That question — and all its variants — is planning. It sounds simple until you try to pin it down formally. What exactly is a "configuration"? What counts as a valid "move"? What does "best" path mean when we have multiple paths to choose from? LaValle's textbook is an attempt to answer all these questions with mathematical precision across a startling range of problem domains.
Chapter 1 is deliberately broad: it refuses to commit to a specific algorithm. Instead it surveys the landscape — the kinds of problems that planning applies to, the vocabulary needed to describe any planning problem, and the four-part structure of the book. Think of this chapter as building a shared language so that later chapters can be precise without being overwhelming.
Here is the core puzzle planning must solve: a system has a current state. The planner applies actions. Each action moves the system to a new state. The goal is to find a sequence of actions — a plan — that drives the system from the initial state to some desired goal state. Simple to say. Technically rich to formalize and solve.
A robot (orange) must reach the goal (teal) by choosing actions. Click Step to try a random action, or Reset to restart. Notice: every cell is a state; every arrow is an action; the sequence of moves is a plan.
Notice what just happened: even for a tiny 5×5 grid, a random sequence of actions often fails — it loops, wastes steps, or gets stuck. A plan (press "Show Plan") finds the shortest route instantly. The difference between random action and planned action is the central theme of this entire textbook.
Before building any theory, LaValle grounds the subject with a collection of problems that are startlingly diverse yet share a common mathematical structure. The goal is to show that planning is not a narrow robotics concern — it appears everywhere that a system must navigate a complex space of configurations to reach a target.
Move a grand piano from one room to another in a house with narrow doorways. The piano is rigid and large; the hallways curve and branch. You cannot disassemble the piano. Every possible orientation and position of the piano in the floor plan is a state. The set of all valid positions — those where the piano doesn't overlap any wall — forms the free configuration space. A plan is a continuous path through that space from start to goal.

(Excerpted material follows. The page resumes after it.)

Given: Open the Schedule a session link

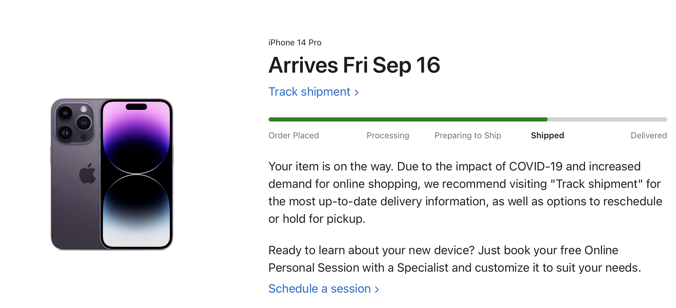Looking at the screenshot, I should (x=319, y=289).
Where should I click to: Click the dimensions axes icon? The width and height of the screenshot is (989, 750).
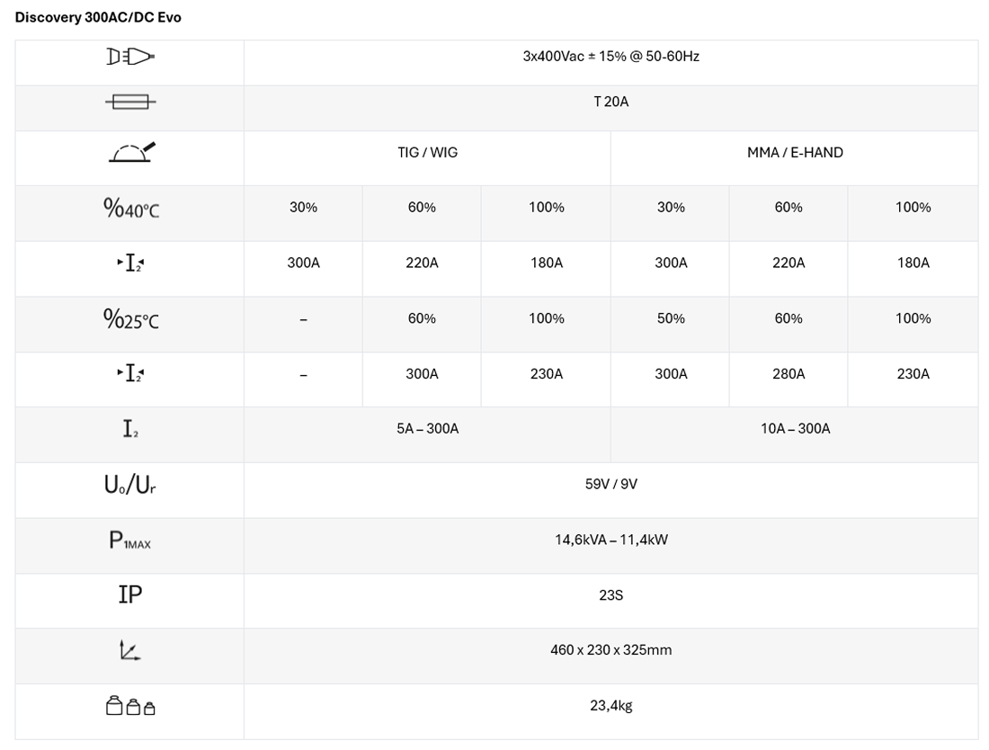point(130,650)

This problem is the origin of modern motion planning. It was formalized by Schwartz and Sharir in the early 1980s, and proving that it is solvable at all was a major theoretical milestone. The piano has 3 degrees of freedom in 2D (x, y, rotation), giving a 3-dimensional configuration space — already too large to enumerate by brute force.
There are 4.3 × 1019 distinct states of a standard 3×3×3 Rubik's cube. From any scrambled position, "God's algorithm" — the optimal solution — requires at most 20 moves. Finding it requires searching an immense discrete state space. This is pure combinatorial planning: no geometry, no physics, just a state graph with an enormous number of nodes.
A wheeled robot in an office building must navigate from reception to a specific room, avoiding walls, doors, and people. Unlike the piano, the robot has its own sensors — and often incomplete knowledge of the map. This problem mixes motion planning (finding a collision-free path) with decision-making under uncertainty (what to do when sensors are unreliable).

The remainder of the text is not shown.